Saved data entries:
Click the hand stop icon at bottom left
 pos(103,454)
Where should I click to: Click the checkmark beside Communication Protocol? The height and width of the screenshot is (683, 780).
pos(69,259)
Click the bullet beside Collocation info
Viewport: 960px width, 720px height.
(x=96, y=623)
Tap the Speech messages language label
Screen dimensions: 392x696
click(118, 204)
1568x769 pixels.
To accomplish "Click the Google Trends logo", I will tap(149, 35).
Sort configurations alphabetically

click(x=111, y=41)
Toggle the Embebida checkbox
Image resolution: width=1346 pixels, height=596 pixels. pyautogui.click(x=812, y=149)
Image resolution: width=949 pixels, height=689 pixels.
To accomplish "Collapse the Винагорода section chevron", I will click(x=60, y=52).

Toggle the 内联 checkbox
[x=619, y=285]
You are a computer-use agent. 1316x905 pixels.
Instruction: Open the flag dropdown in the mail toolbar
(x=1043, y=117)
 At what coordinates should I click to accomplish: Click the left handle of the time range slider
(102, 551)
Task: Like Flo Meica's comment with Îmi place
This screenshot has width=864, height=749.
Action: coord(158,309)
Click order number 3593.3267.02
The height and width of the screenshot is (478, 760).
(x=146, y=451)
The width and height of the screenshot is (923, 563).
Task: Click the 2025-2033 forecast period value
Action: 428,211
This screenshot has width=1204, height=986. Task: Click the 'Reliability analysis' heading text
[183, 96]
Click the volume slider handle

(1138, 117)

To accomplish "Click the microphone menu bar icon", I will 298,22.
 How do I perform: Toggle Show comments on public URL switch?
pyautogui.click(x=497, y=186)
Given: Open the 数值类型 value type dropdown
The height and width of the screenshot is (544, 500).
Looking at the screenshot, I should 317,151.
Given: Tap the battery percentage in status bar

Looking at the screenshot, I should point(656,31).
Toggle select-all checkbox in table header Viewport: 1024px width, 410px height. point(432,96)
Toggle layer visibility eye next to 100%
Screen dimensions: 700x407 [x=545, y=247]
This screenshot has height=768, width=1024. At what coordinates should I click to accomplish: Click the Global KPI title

### Work instruction
What you give back should be the lines from the one with "Toggle select-all checkbox" to the end of the data, copied exactly, both ends included.

### Task answer
Toggle select-all checkbox in table header Viewport: 1024px width, 410px height. point(432,96)
Toggle layer visibility eye next to 100%
Screen dimensions: 700x407 [x=545, y=247]
This screenshot has height=768, width=1024. At what coordinates should I click to accomplish: Click the Global KPI title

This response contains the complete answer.